### [Your assignment]
Select and reproduce each line of the listing below that bears the string "Enable".

** Entries provided follows **

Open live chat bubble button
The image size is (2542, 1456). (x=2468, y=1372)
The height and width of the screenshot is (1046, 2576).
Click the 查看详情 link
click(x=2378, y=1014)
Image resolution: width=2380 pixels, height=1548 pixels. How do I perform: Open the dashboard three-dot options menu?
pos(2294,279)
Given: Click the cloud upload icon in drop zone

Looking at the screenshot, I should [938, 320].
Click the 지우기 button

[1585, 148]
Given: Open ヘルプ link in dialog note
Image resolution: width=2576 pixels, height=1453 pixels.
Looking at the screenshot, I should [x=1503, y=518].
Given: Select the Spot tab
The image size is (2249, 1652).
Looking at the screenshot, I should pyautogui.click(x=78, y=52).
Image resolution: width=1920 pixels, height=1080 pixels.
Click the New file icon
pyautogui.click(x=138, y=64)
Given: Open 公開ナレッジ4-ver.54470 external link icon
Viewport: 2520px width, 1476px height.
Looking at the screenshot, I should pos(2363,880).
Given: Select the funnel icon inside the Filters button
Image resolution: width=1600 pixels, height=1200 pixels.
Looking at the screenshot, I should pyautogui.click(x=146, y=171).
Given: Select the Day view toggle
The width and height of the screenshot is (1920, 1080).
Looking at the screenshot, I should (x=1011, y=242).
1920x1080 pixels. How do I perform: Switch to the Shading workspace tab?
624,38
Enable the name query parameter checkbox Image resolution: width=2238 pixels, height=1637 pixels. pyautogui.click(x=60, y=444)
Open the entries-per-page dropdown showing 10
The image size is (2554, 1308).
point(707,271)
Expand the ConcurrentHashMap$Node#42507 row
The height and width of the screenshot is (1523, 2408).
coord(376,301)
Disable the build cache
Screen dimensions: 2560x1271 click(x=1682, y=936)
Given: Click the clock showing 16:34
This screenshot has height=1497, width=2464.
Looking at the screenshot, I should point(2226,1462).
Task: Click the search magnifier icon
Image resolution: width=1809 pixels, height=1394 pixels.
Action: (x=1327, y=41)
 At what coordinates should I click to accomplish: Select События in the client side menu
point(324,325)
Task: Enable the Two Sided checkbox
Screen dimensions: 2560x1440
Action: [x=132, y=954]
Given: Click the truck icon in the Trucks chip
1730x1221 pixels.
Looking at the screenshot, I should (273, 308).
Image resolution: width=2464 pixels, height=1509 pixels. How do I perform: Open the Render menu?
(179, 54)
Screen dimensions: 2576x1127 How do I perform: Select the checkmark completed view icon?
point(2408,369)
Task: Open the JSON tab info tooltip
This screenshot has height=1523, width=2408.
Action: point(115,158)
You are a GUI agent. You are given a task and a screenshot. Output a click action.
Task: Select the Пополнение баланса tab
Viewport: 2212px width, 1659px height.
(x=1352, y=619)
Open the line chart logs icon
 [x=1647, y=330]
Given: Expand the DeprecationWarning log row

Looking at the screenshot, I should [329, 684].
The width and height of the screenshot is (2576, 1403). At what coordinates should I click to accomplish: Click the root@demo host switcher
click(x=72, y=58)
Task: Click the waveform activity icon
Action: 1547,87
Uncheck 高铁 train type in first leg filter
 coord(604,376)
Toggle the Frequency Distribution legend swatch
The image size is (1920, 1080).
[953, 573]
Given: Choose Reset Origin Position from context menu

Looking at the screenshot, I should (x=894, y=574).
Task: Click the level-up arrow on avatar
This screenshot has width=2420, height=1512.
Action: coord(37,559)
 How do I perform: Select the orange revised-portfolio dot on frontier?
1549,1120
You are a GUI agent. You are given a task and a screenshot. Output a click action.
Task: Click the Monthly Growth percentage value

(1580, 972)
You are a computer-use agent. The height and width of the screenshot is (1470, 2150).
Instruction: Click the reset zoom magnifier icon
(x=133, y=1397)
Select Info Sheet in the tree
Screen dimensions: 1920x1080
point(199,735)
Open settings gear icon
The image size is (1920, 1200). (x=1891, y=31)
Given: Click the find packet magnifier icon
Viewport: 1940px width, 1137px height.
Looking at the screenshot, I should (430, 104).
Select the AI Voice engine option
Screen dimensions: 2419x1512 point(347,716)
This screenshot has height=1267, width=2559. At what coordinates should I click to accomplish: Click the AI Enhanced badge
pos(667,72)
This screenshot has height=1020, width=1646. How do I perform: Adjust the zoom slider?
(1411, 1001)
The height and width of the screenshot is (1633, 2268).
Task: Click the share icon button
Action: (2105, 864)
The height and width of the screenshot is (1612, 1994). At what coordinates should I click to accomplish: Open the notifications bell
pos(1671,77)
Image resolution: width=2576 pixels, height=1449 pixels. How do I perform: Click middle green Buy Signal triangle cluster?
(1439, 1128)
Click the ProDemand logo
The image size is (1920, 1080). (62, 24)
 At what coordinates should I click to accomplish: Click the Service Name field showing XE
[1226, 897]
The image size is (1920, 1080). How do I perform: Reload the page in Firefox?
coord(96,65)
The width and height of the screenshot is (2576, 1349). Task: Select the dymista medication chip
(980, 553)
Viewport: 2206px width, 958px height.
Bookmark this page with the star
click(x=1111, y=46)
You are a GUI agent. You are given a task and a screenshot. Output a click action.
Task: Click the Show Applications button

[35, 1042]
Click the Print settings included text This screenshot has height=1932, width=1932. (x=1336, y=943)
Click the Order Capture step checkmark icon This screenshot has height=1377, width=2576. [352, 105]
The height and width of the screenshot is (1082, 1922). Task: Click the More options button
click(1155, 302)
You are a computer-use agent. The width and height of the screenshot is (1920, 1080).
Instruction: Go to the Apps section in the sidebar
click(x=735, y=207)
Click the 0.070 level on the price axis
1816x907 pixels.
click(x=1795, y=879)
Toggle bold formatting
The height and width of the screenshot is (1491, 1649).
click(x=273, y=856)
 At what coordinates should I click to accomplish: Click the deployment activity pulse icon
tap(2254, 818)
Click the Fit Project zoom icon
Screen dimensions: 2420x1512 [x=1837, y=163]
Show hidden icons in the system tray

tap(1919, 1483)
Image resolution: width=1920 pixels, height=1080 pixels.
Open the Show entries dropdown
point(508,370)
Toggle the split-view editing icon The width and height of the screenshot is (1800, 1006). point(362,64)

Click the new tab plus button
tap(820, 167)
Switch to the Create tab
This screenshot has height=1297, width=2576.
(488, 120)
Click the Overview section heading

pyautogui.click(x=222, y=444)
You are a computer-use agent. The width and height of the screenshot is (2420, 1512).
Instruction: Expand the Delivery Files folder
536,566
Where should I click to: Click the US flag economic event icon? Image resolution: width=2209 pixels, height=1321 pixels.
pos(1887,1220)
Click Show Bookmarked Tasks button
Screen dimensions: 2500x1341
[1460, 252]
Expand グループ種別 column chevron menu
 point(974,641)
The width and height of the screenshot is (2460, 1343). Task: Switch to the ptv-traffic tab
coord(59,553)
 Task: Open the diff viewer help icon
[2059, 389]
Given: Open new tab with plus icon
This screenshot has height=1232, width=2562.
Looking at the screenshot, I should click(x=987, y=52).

** End of Entries provided **

### [Answer section]
Enable the name query parameter checkbox Image resolution: width=2238 pixels, height=1637 pixels. pyautogui.click(x=60, y=444)
Task: Enable the Two Sided checkbox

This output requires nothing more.